2. Latest RHEL 8.9 also has this issue but not as bad:
   bw (  KiB/s): min=14816, max=36472, per=100.00%, avg=25072.03, stdev=4593.09, samples=59
   iops        : min= 3704, max= 9118, avg=6268.00, stdev=1148.27, samples=59

3. Pbench test suite with kernel-5.14.0-340.el9.x86_64:
http://pbench.perf.lab.eng.bos.redhat.com/users/virt-perftest-test/EC2::Standard-DC96ads-v5/fio_Azure_9.3.202307190_x86_64_gen2_localssd_quick_D230723T234533/fio_bs_4_1024_iod_1_njobs_1_read_write_rw_2023.07.24T03.45.33/result.html

4. Not sure if this BZ is related but introduced in the same version:
https://bugzilla.redhat.com/show_bug.cgi?id=2215362

Comment 1 Li Tian 2023-07-31 14:32:14 UTC
Hi Vitaly, just wanna bring your attention to this one.
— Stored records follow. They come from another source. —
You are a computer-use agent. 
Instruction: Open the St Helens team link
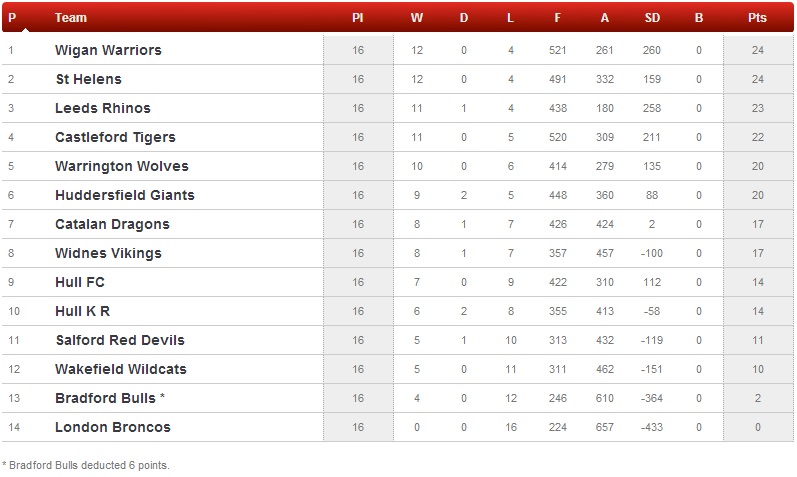pyautogui.click(x=88, y=79)
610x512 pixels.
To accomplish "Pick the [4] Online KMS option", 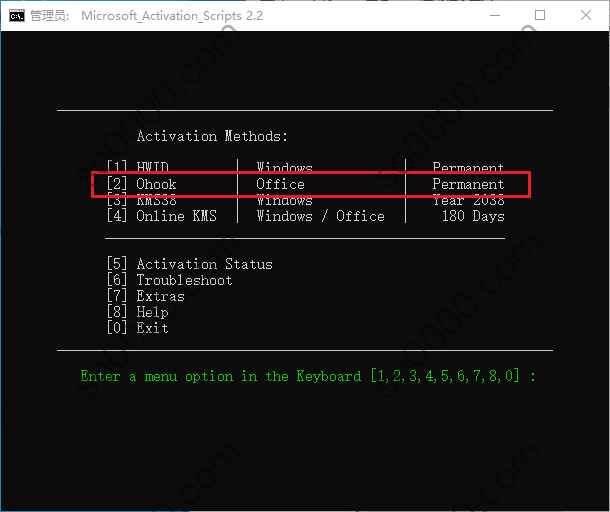I will 160,216.
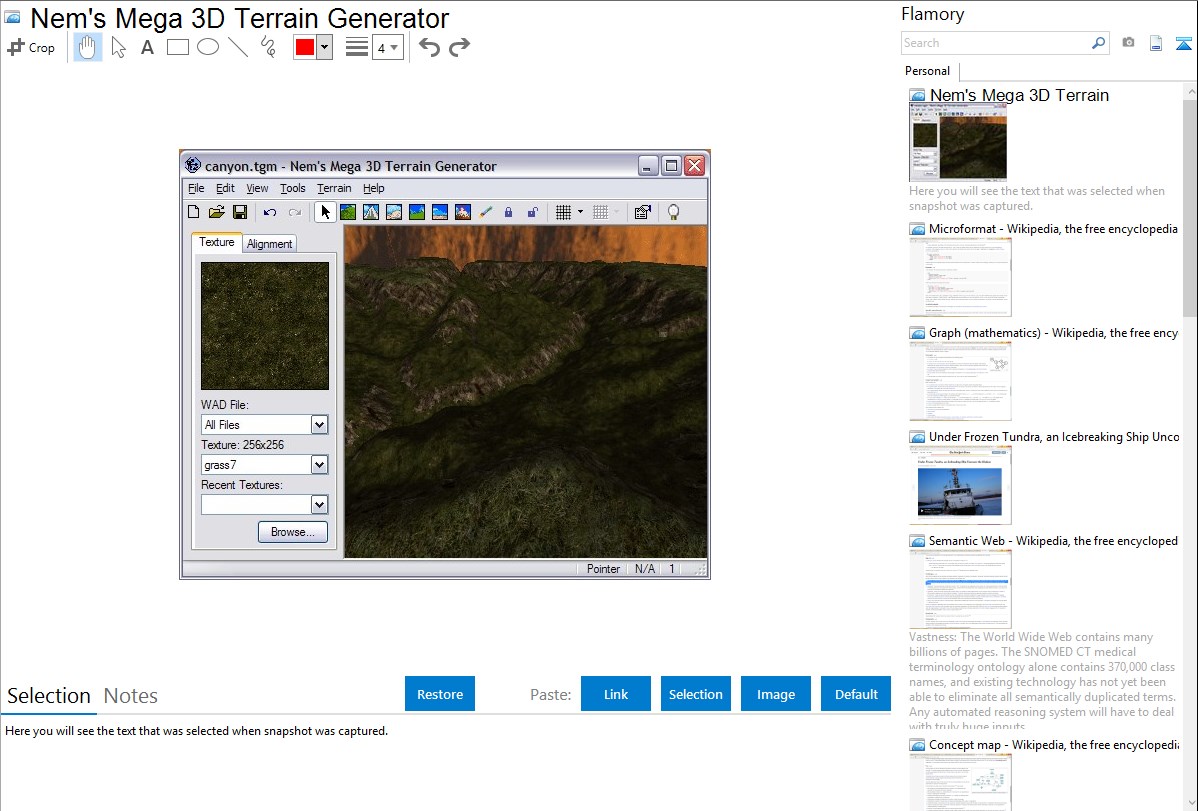Open the line thickness dropdown showing 4
This screenshot has width=1198, height=811.
pyautogui.click(x=387, y=47)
Seems happened on the same minor version as https://bugzilla.redhat.com/show_bug.cgi?id=2215362

Comment 2 Vitaly Kuznetsov 2023-08-02 17:15:09 UTC
This regression bisects to

commit 1d45e77775b808dcd7716f6b8219ee12f73d1855
Author: Nico Pache <npache>
Date:   Wed Nov 2 08:54:46 2022 -0600

    x86/PAT: Have pat_enabled() properly reflect state when running on Xen
    
    commit 72cbc8f04fe2fa93443c0fcccb7ad91dfea3d9ce
    Author: Jan Beulich <jbeulich>
    Date:   Thu Apr 28 16:50:29 2022 +0200
    
        x86/PAT: Have pat_enabled() properly reflect state when running on Xen

So I think we need 

commit 90b926e68f500844dff16b5bcea178dc55cf580a
Author: Juergen Gross <jgross>
Date:   Tue Jan 10 07:54:27 2023 +0100

    x86/pat: Fix pat_x_mtrr_type() for MTRR disabled case

to fix the problem. Let me run some tests.